Does the home affairs minister have a problem in Dickson? Will he survive beyond the next federal election?
Following his easy victory five months ago, these might seem surprising questions. After a high-profile battle with Labor’s Ali French, and with the opposition and GetUp! throwing all their kitchen sinks at him, Dutton secured a 3 per cent swing to retain the seat with a healthy 4.6 per cent margin.
The Sydney Morning Herald and Age’s Peter Hartcher certainly believes it was a triumph for the incumbent, devoting a chunk of a recent article to agreeing that GetUp! was Dutton’s secret weapon in May.

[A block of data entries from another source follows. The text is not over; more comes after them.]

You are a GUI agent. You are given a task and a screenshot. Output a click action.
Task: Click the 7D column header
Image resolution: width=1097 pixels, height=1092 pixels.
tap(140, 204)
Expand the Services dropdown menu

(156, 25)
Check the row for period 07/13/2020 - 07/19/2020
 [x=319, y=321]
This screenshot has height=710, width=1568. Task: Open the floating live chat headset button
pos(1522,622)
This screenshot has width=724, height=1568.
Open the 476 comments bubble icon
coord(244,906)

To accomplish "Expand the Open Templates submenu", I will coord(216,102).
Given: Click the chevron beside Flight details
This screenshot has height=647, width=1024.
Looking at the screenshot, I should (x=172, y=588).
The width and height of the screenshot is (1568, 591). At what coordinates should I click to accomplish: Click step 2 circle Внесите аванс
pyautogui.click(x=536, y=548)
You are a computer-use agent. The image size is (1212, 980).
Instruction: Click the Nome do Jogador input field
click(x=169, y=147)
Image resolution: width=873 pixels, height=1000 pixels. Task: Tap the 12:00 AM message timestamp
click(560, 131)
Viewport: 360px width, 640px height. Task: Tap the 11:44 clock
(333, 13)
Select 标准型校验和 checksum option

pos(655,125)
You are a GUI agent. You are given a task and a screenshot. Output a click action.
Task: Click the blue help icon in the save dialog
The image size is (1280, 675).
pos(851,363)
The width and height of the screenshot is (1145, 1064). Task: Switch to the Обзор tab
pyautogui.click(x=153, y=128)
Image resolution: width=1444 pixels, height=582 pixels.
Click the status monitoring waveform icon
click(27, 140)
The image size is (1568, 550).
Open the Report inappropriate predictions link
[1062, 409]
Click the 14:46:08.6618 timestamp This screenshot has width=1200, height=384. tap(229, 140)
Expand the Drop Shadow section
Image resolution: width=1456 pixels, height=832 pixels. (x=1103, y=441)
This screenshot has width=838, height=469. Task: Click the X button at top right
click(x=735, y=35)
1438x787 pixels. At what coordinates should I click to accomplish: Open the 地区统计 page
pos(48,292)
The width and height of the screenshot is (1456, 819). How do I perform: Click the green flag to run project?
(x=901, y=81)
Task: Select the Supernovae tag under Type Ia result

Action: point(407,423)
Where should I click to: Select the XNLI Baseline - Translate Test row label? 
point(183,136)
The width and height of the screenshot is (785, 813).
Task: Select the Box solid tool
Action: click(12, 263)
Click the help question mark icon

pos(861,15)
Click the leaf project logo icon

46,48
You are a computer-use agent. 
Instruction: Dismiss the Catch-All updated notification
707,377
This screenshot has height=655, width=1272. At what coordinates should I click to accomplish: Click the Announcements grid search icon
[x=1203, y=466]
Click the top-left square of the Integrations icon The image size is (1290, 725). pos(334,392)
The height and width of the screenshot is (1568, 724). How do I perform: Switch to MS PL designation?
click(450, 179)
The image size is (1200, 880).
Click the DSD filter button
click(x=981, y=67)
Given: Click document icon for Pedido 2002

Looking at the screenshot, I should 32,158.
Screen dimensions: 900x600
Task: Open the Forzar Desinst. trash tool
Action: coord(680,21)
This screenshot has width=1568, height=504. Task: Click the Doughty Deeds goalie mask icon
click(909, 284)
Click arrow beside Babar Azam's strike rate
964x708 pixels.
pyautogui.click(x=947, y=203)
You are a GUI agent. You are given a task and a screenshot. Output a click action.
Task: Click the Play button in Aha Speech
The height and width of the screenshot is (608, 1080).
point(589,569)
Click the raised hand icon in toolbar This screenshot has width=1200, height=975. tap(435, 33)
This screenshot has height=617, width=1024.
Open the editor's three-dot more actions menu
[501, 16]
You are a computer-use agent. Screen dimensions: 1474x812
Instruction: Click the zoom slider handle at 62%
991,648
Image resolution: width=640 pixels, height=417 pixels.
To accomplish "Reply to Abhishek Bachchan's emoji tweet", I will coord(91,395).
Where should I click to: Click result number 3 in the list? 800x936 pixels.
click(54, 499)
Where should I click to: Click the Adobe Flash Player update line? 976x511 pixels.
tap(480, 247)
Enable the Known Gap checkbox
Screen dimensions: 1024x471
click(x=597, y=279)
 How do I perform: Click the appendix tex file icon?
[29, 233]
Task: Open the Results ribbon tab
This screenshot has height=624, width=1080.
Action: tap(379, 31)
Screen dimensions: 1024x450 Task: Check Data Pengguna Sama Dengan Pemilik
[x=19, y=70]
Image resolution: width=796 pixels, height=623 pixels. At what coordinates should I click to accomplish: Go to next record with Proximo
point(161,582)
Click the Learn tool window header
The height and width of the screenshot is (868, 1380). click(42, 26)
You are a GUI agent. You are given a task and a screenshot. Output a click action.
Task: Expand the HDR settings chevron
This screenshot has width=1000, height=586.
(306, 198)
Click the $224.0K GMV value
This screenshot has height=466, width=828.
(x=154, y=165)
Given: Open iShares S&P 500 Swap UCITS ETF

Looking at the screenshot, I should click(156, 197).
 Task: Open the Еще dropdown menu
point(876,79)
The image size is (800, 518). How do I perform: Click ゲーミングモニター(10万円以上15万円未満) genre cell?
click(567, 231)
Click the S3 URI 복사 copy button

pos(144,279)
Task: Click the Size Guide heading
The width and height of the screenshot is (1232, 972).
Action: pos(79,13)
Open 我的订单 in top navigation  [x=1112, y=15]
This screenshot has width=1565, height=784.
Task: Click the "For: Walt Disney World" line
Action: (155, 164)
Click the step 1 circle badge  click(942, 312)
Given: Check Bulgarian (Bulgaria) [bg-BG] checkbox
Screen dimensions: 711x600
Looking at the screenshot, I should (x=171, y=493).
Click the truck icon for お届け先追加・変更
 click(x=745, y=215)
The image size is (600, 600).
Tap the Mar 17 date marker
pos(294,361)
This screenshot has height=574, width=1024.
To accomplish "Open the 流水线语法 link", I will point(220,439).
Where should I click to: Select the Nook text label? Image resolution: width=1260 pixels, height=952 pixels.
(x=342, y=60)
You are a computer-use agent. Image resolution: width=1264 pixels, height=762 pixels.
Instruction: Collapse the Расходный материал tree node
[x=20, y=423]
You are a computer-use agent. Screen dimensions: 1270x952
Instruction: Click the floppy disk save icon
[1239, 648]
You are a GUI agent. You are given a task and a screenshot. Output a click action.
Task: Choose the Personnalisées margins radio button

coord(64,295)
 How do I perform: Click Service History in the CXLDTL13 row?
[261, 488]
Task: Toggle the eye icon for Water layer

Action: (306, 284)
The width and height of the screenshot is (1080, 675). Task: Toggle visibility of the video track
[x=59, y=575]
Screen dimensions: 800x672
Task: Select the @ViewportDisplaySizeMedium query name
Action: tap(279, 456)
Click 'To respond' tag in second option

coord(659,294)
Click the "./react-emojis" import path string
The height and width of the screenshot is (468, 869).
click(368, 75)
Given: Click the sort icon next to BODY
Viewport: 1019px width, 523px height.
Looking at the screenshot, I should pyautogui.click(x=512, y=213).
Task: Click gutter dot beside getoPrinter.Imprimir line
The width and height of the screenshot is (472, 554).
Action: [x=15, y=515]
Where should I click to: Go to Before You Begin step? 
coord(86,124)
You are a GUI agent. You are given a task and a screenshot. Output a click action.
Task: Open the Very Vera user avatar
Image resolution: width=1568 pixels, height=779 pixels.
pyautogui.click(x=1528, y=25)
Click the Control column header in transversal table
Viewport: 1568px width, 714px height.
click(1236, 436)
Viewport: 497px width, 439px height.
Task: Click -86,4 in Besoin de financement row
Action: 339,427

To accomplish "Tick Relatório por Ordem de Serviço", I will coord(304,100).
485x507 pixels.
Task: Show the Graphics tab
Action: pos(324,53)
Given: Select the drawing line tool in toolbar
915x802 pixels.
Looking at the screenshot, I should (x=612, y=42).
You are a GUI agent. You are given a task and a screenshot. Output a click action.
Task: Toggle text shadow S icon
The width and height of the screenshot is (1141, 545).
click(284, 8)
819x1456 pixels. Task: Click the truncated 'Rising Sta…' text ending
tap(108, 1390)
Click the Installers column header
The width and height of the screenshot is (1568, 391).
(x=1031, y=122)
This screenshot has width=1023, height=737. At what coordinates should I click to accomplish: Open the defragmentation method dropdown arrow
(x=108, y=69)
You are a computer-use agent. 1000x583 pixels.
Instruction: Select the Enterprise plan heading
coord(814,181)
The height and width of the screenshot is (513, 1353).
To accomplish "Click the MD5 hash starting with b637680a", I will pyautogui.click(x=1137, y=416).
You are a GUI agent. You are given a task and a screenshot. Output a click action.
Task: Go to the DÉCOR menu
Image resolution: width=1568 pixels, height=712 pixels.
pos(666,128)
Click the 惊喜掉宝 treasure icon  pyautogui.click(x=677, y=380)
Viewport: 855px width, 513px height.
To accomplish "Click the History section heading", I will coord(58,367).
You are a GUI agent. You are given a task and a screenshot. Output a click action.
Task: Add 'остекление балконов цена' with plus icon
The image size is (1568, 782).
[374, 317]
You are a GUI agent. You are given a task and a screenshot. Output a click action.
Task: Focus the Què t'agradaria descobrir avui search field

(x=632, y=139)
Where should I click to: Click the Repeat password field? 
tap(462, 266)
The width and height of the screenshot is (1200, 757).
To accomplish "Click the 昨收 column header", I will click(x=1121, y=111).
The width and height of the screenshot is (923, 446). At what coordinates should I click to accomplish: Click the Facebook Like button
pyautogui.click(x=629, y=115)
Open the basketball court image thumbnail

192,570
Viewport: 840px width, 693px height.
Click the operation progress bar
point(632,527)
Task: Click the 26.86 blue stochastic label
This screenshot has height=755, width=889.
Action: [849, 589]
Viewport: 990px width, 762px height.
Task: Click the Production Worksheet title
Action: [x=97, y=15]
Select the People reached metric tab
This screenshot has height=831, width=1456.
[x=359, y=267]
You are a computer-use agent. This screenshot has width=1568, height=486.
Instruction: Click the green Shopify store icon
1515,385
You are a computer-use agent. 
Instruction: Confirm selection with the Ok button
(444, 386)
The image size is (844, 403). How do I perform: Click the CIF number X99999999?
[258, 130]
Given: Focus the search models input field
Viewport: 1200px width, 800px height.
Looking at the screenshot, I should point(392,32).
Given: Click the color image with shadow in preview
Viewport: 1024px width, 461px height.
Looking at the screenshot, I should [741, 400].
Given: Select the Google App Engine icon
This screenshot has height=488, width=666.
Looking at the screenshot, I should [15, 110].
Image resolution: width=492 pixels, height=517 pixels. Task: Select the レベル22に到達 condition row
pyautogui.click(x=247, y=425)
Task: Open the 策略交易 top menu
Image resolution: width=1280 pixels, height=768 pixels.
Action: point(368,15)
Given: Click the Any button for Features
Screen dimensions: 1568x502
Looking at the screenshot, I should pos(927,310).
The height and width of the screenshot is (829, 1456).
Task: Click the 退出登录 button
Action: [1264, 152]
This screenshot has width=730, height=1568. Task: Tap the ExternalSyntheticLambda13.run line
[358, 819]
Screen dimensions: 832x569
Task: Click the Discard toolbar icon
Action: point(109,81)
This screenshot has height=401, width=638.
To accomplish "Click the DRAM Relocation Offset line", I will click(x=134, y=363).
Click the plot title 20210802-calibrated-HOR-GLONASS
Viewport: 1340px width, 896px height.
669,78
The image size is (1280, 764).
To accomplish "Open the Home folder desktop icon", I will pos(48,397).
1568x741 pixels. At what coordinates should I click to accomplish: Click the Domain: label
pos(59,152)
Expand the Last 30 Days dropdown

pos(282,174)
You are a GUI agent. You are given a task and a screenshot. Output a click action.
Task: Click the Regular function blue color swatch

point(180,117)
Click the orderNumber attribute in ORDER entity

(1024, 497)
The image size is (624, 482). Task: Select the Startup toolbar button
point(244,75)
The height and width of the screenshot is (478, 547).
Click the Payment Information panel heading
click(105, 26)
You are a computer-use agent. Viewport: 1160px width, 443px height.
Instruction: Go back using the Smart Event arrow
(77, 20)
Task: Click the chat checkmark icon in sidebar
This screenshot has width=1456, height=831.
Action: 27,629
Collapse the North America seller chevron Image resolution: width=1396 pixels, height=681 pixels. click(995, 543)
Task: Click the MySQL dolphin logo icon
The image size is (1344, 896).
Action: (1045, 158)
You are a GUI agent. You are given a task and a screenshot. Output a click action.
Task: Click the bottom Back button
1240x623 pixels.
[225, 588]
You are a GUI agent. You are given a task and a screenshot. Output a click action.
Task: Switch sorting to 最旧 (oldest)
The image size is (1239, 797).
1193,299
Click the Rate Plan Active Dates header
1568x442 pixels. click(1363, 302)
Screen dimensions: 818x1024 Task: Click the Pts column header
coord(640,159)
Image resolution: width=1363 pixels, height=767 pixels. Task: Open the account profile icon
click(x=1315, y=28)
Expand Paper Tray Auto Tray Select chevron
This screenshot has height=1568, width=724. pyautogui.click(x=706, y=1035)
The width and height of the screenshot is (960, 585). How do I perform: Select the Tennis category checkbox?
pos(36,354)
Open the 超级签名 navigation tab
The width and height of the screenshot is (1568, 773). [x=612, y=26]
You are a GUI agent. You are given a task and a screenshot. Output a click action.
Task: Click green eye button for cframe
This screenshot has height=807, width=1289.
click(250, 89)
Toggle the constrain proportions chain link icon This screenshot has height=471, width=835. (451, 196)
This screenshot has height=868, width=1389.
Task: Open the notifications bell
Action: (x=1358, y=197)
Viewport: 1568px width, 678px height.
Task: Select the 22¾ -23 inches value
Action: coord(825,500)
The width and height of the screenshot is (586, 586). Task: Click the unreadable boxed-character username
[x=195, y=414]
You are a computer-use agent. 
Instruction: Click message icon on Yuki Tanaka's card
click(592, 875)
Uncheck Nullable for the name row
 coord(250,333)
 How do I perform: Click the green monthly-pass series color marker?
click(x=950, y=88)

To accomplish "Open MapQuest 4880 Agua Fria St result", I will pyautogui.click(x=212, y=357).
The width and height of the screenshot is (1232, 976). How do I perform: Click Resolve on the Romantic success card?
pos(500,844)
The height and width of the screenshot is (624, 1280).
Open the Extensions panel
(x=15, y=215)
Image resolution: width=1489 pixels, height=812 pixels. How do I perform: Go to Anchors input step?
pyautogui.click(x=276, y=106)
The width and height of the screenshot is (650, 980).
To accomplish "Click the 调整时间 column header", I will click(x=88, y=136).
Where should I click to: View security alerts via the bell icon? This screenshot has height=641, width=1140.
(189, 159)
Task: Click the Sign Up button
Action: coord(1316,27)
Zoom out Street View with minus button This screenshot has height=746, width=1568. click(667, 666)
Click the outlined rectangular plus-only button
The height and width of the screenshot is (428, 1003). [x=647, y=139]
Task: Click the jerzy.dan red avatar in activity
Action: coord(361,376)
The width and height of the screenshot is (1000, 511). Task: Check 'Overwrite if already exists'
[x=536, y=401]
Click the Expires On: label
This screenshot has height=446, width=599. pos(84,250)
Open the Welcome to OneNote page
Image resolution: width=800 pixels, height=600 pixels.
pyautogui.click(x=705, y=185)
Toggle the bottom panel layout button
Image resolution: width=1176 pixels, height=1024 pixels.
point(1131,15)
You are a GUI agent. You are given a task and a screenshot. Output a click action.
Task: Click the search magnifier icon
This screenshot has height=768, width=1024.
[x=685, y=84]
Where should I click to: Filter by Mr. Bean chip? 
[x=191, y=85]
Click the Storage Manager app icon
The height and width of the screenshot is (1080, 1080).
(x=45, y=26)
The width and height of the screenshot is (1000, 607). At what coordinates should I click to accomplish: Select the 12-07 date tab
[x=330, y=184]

Now, I’m quite a GetUp! sceptic. A report in March that a “series of powerful political campaigns” featuring GetUp! and unions would be targeting far-right Fraser Anning in the upcoming election sent a shiver down my spine. Exposure like that was exactly what the little-known senator craved. (In the end, despite their assistance, he got only 1.3 per cent of the vote and didn’t come close to getting a seat.)
In fact, I’m generally doubtful of claims made on behalf of on-the-ground campaigns, particularly by the parties. Somehow it always turns out that the winner ran a sublime campaign and the loser couldn’t organise a proverbial in a brewery.
But, for whatever reason, Dickson actually did underperform for the Coalition at this year’s election. The seat swung to the Coalition by less than the statewide figure of 4.3 per cent, and by less than all but one of the electorates it shares borders with. Blair swung to the Coalition by 6.9 per cent, Lilley by 5.0, Longman by 4.1 and Petrie by 6.8. The fifth, Brisbane, moved to Labor by 1.1 per cent. And that was the second relatively poor result in a row for Dutton, after a big fat 5.1 per cent shift to Labor in 2016 (compared with a Queensland swing of 2.9 per cent the same way).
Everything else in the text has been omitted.